OUR MISSION

 

"The Watson-Brown Foundation, through creativity, diligence and financial support, labors to improve education in the American South by funding its schools and students, preserving its history, encouraging responsible scholarship, and promoting the memory and values of our spiritual founders."

 

Our Donor Intent

The mission statement of the Foundation fully captures the intent of its founder, Walter J. Brown. In 1970, Brown established the Watson-Brown Foundation primarily to provide “college opportunities for underprivileged boys and girls.” Named for Thomas E. Watson and J.J. Brown, the Foundation awards annually more than $2.4 million in merit and need-based college scholarships to students from a eighteen county region of Georgia and South Carolina. Walter Brown also set a precedent for preservation, especially as it related to the history of the South. Today, the Foundation owns and operates three historic sites in Georgia and explores history through the eyes of the men who created them. Finally, the Foundation operates a grant program that encourages responsible scholarship on the South and supports historic preservation. The Foundation is based in Thomson, Georgia, hometown of Thomas E. Watson.

Our Founder

Walter J. Brown was a journalist and a broadcast pioneer who built and chaired what would become Spartan Communications, Inc., one of the larger privately held TV companies in the country.

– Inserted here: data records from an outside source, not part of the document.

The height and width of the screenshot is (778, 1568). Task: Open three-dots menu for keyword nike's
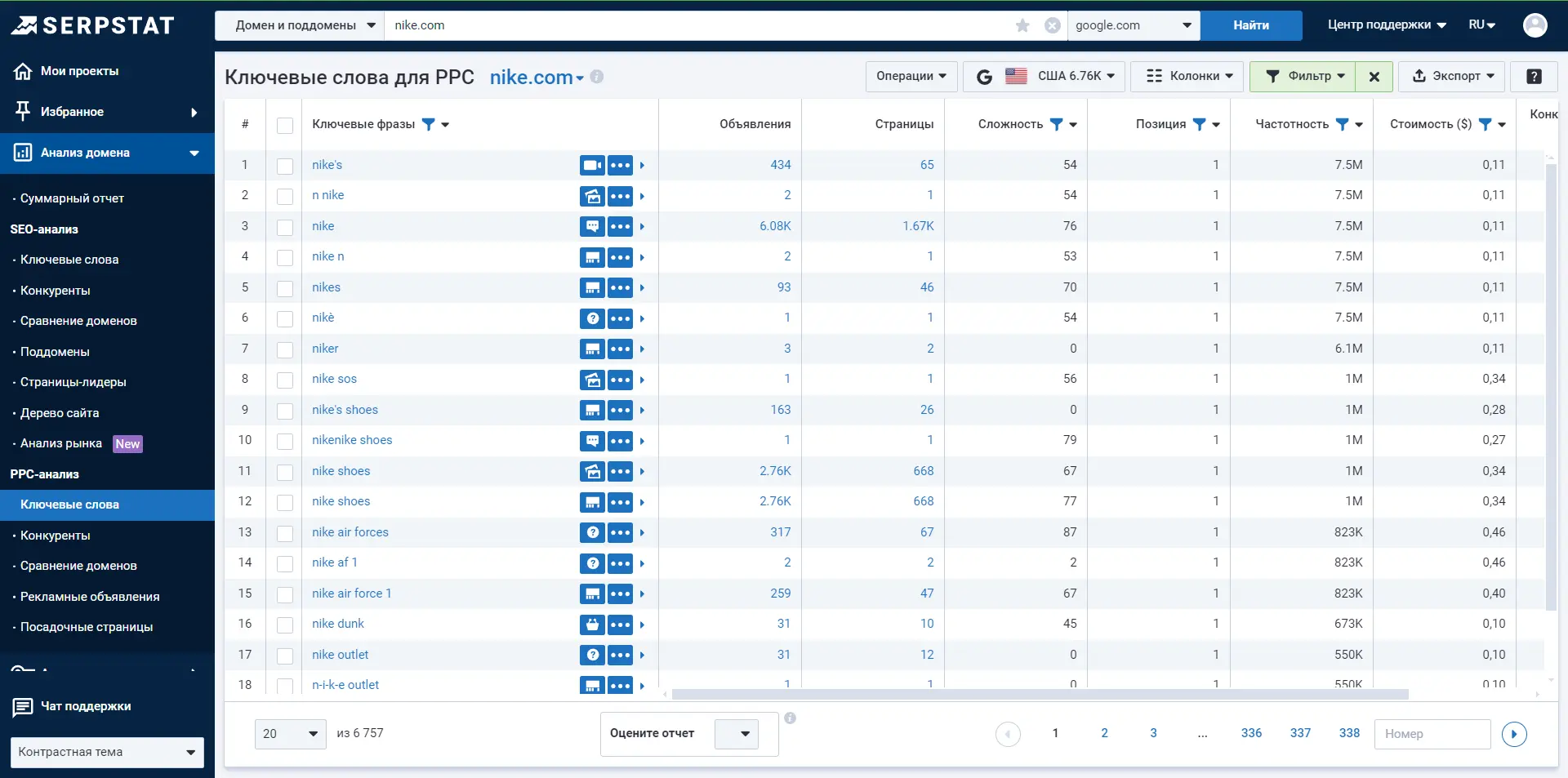coord(620,165)
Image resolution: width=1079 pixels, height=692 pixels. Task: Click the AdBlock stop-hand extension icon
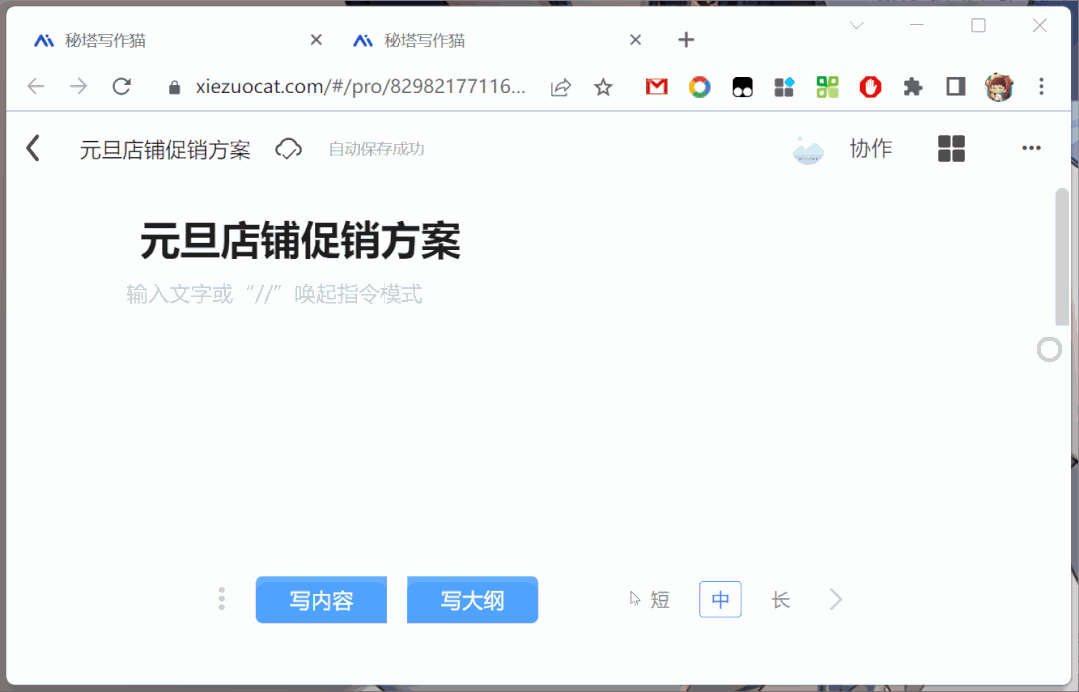(x=870, y=87)
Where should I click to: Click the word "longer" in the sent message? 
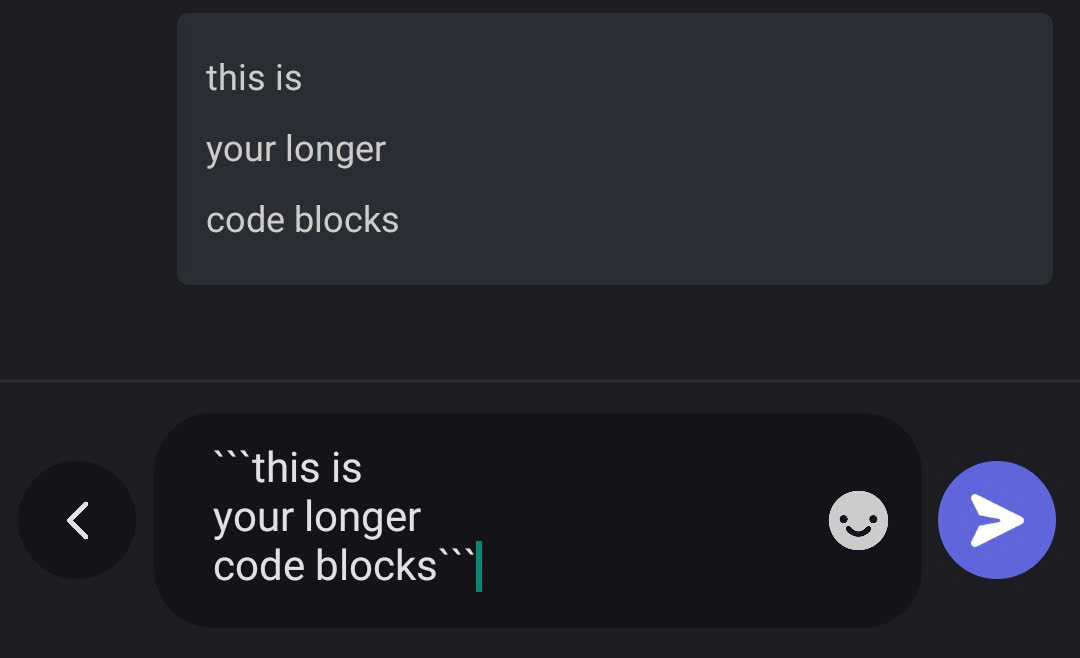pyautogui.click(x=335, y=150)
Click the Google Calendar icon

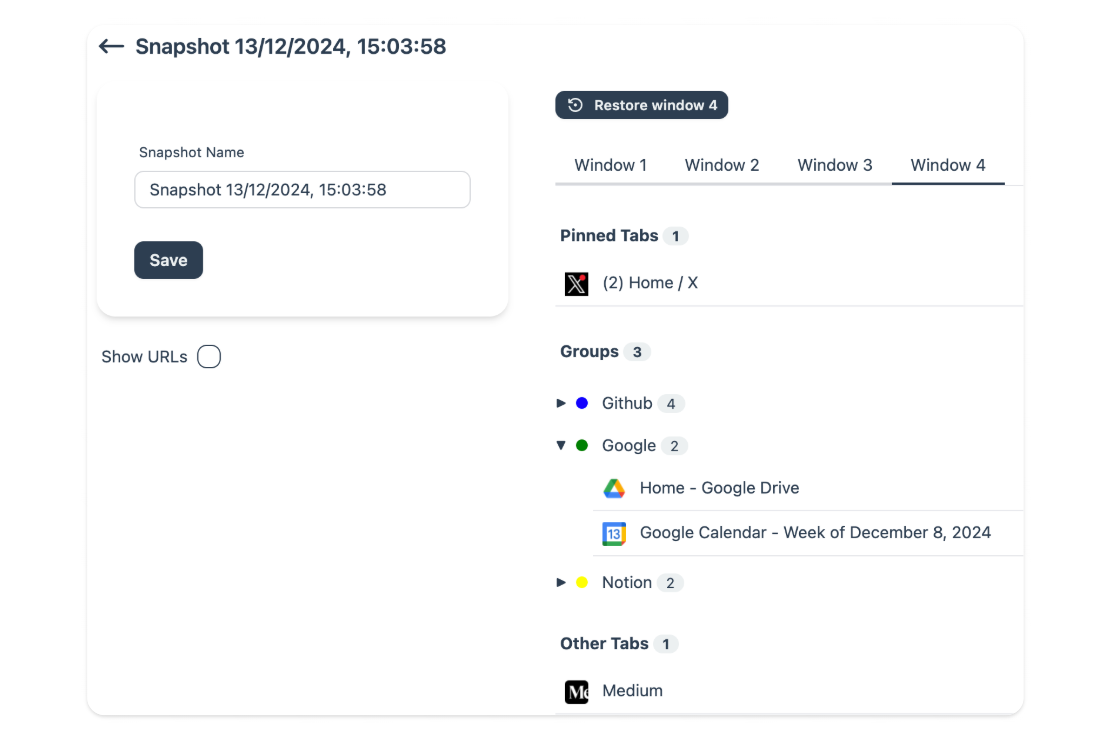(x=613, y=533)
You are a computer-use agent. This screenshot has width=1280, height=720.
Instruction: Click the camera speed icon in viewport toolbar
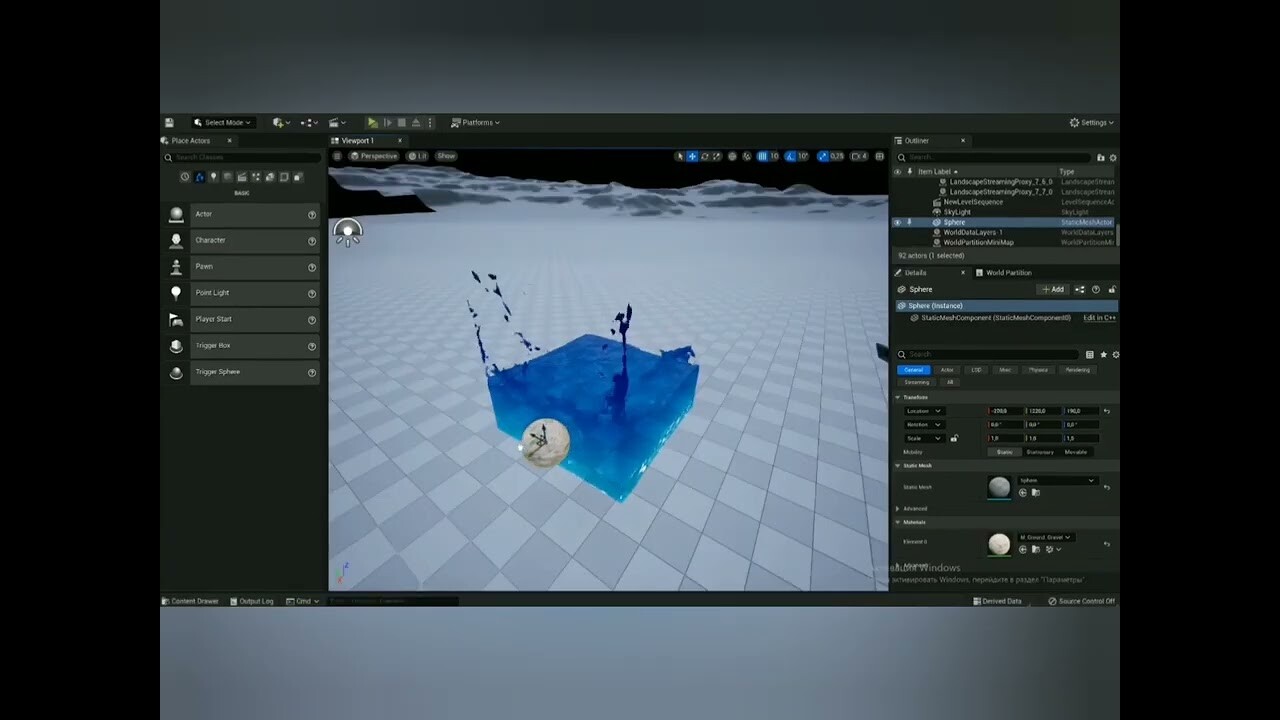click(855, 156)
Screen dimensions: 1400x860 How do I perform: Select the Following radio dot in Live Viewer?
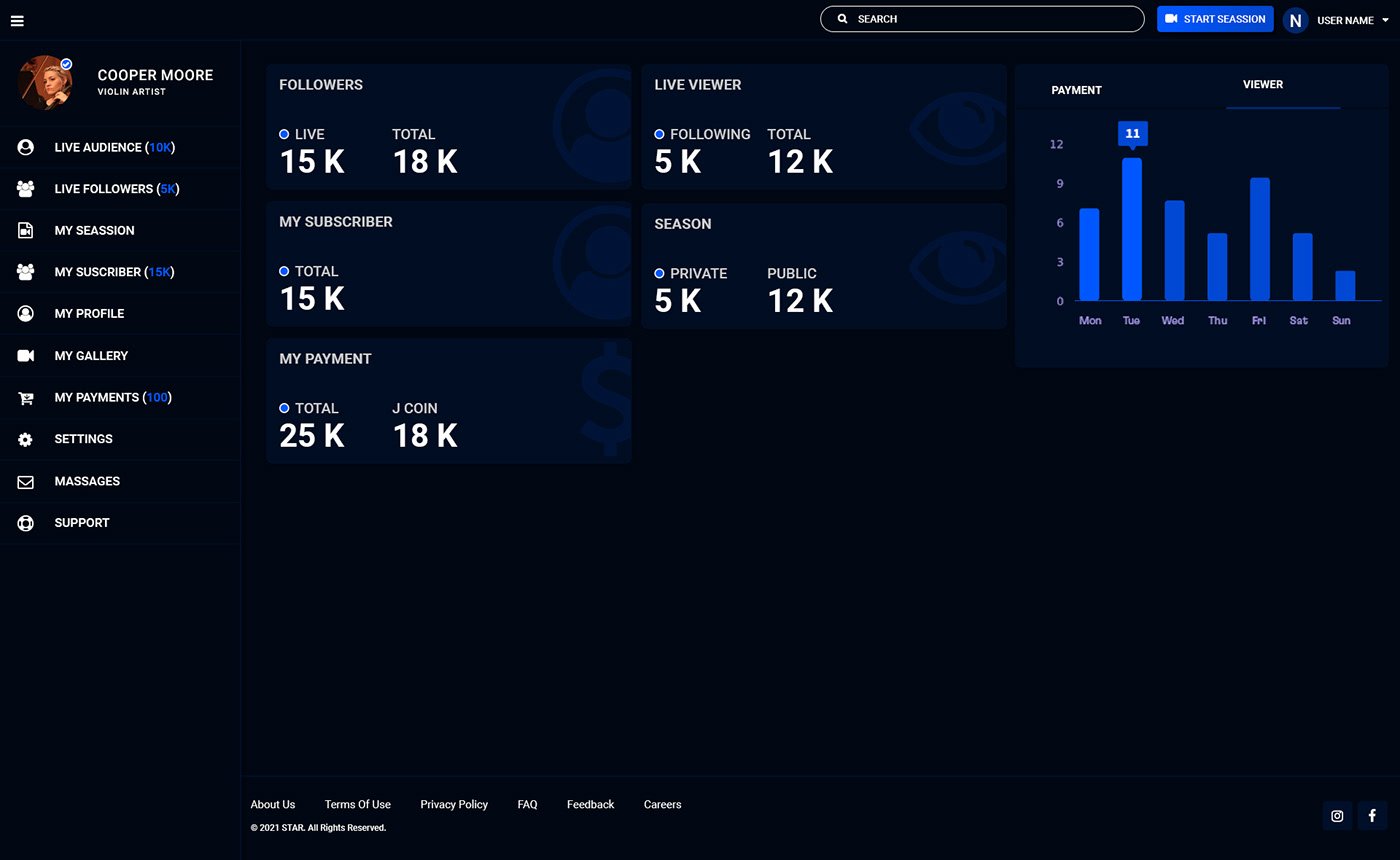click(659, 134)
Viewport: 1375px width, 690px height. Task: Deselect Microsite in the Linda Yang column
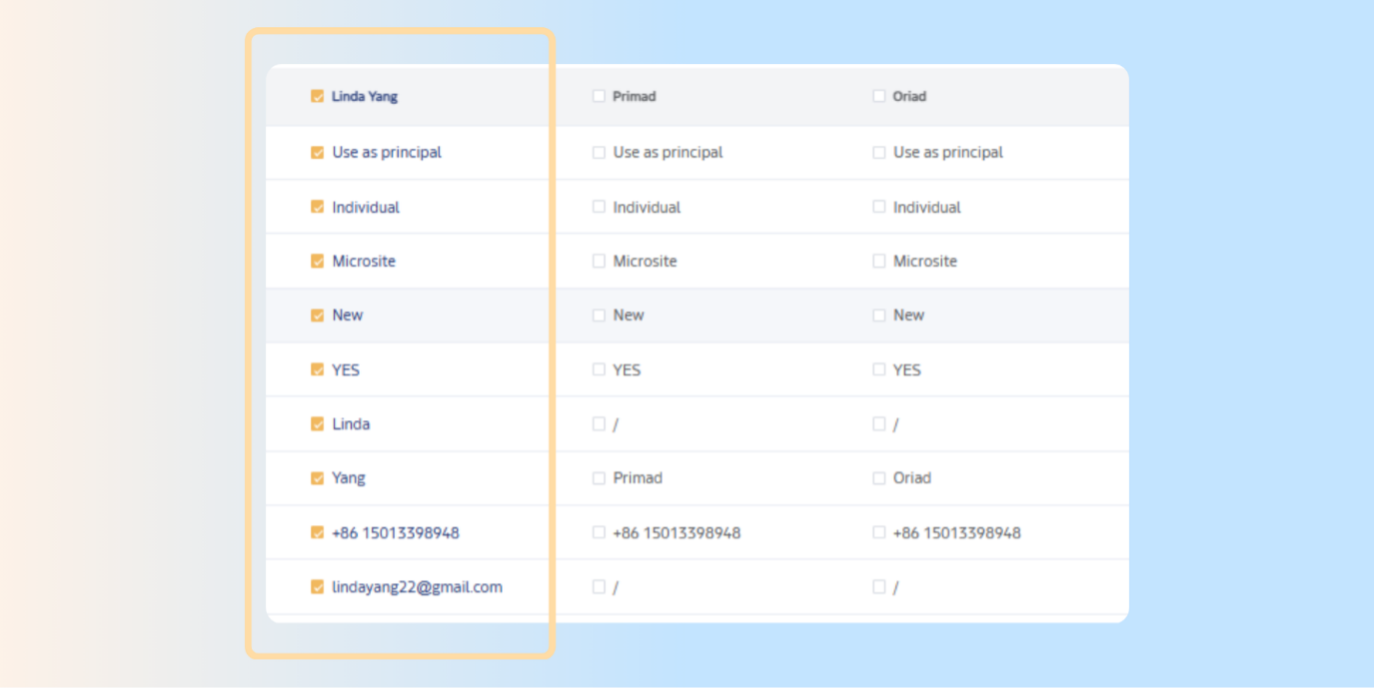(x=317, y=262)
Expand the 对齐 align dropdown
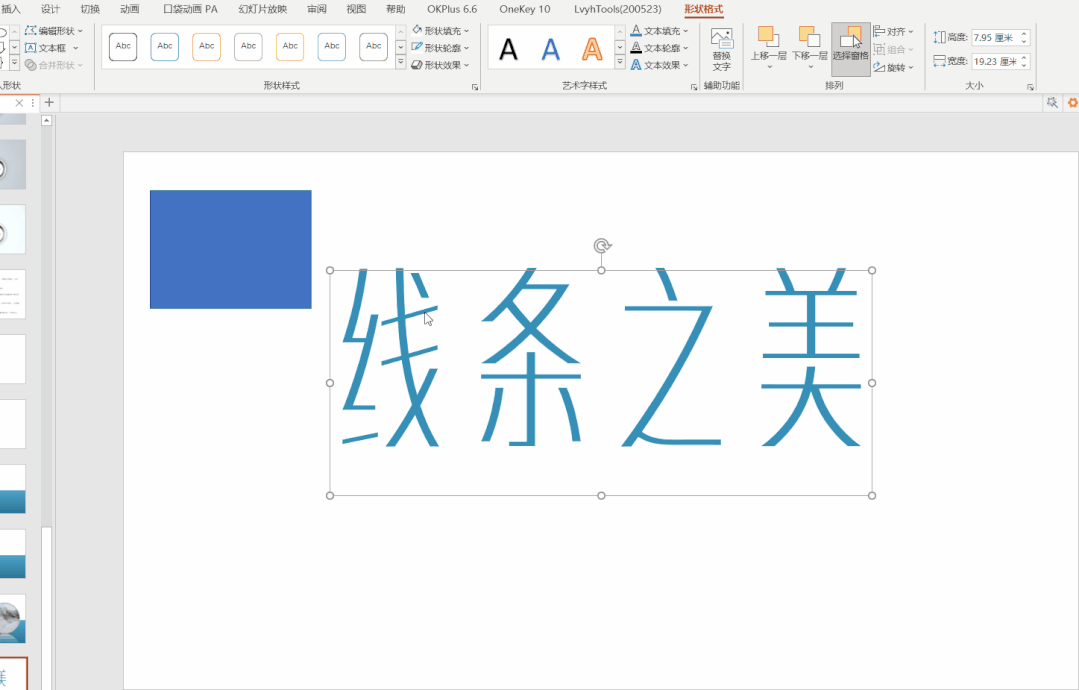1079x690 pixels. click(x=894, y=31)
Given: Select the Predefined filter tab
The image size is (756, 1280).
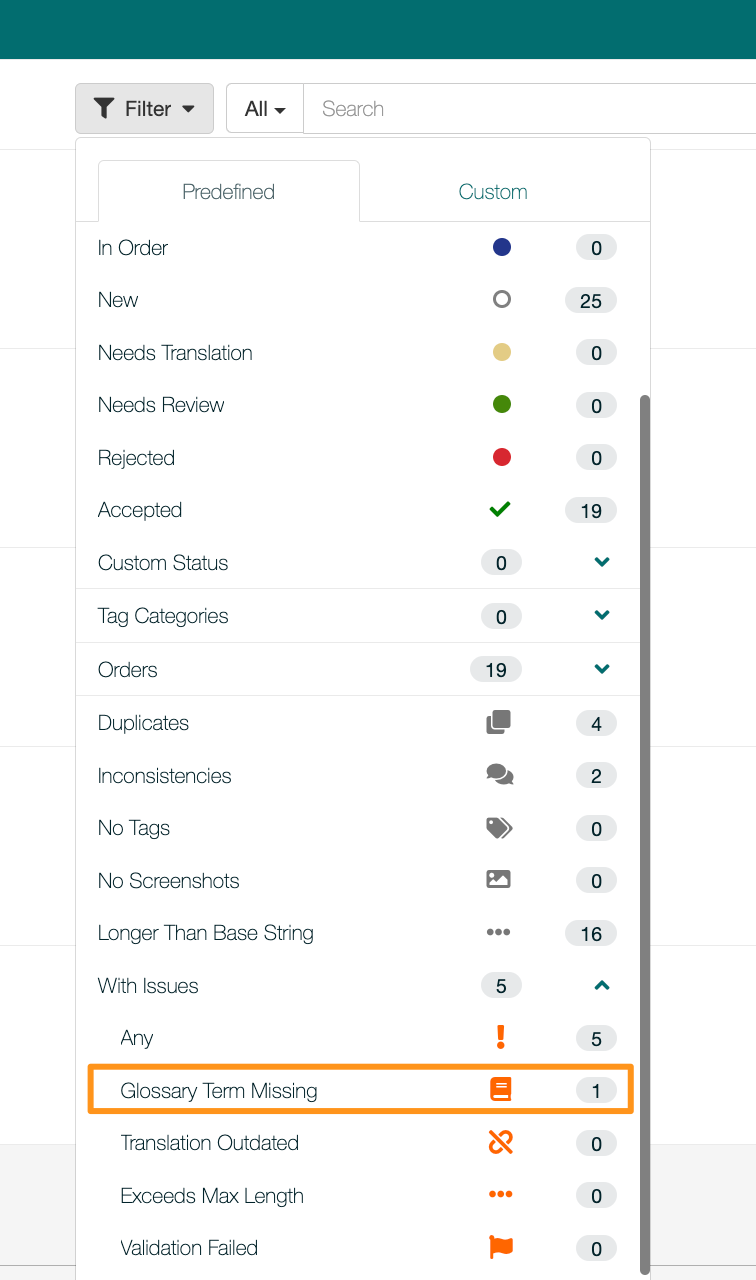Looking at the screenshot, I should click(x=228, y=191).
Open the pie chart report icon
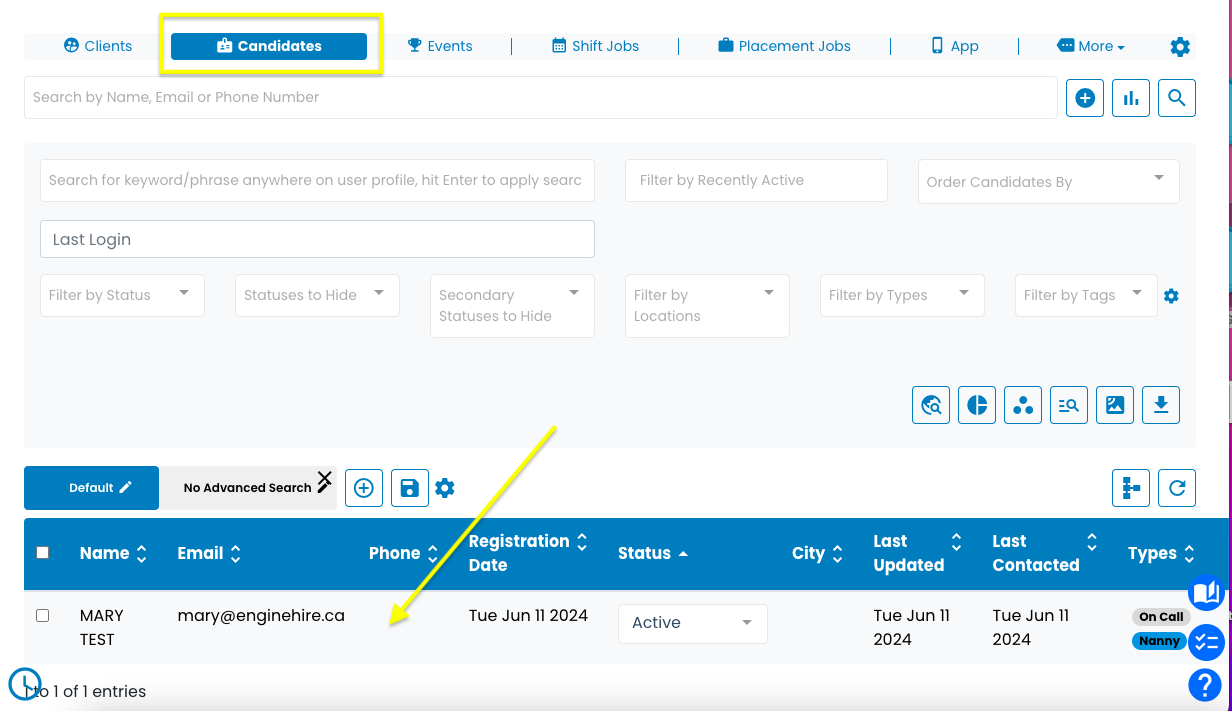1232x711 pixels. tap(977, 405)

Early in his career, Brown had an office in the White House when he served on the staff of Secretary of State James F. Byrnes. Brown’s enduring love for politics was eclipsed only by his respect for Jimmy Byrnes. Inspired in part by Byrnes’s philanthropy–which in 1948 established the James F. Byrnes Foundation–Brown created his own private Foundation in 1970. Named for Thomas E. Watson and J.J. Brown, the men to whom Brown attributed his success, the Watson-Brown Foundation today continues to ensure that hundreds of deserving students are provided the opportunity to excel at the college of their choice.

Walter J. Brown

Walter J. Brown, the youngest of J. J. Brown’s four sons, was born in Bowman, Georgia in 1903. He was educated at Georgia Tech and the Henry W. Grady School of Journalism at the University of Georgia. Walter Brown began his journalism career in Washington, D.C., ultimately managing his own news bureau. He moved to Spartanburg, S.C. in 1940 to become Vice President and General Manager of the Spartanburg Advertising Company and subsequent owner of WSPA, a radio station in Spartanburg. During World War II, Walter Brown returned to Washington to serve as Special Assistant to Director of War Mobilization and later Secretary of State James F. Byrnes. He was a member of the American delegation to the Potsdam Conference and the America delegation to the first conference of Foreign Ministers in London. After the war, Brown returned to Spartanburg to continue his distinguished broadcasting career. He organized Spartan Radiocasting Company in 1947 and served as it president, chairman and CEO. Walter Brown authored two books: J. J. Brown and Thomas E. Watson — Georgia Politics 1912-1928 and James F. Byrnes of South Carolina — A Remembrance.

Thomas E. Watson

Thomas E. Watson was born September 5, 1856, two miles outside Thomson, Georgia. After attending Mercer and then reading law, Watson was admitted to the Bar and returned to Thomson in 1877 to begin a successful law practice. He served in the Georgia House of Representatives in 1882, the U.S. House of Representatives from 1890-1892 and the U.S. Senate from 1920 until his death in 1922. Watson emerged as the leader of the Southern Populists soon after his election to Congress. He was nominated in 1896 for Vice President on the Populist Party ticket with William Jennings Bryan. He ran for President on the same ticket in 1904 and 1908. Although Watson held political office for just five of his 66 years, he dominated Georgia’s political scene for more than 25 years. In addition to being a statesman and the premier trial lawyer of Georgia in his day, Watson was a prolific writer. He authored a two volume history of France, biographies of Napoleon, Thomas Jefferson and Andrew Jackson, and numerous other books, pamphlets and published speeches. Watson published and edited his weekly newspaper, The Jeffersonian, and his monthly Watson’s Magazine for more than a decade.

J.J. Brown

John Judson Brown was born in Hart County, Georgia, in 1865. A lifelong farmer, J.J. Brown rose to become mayor of Bowman, Georgia. He served as Georgia Commissioner of Agriculture from 1917-1927, having been elected to five consecutive two year terms. During his tenure, he pushed for crop diversification, land ownership for tenant farmers and fought for a more progressive land tax. He also founded the Georgia Farm Market Bulletin. J.J. Brown was a friend and political ally of Thomas E. Watson and served as Vice President of Watson’s Jeffersonian Publishing Company.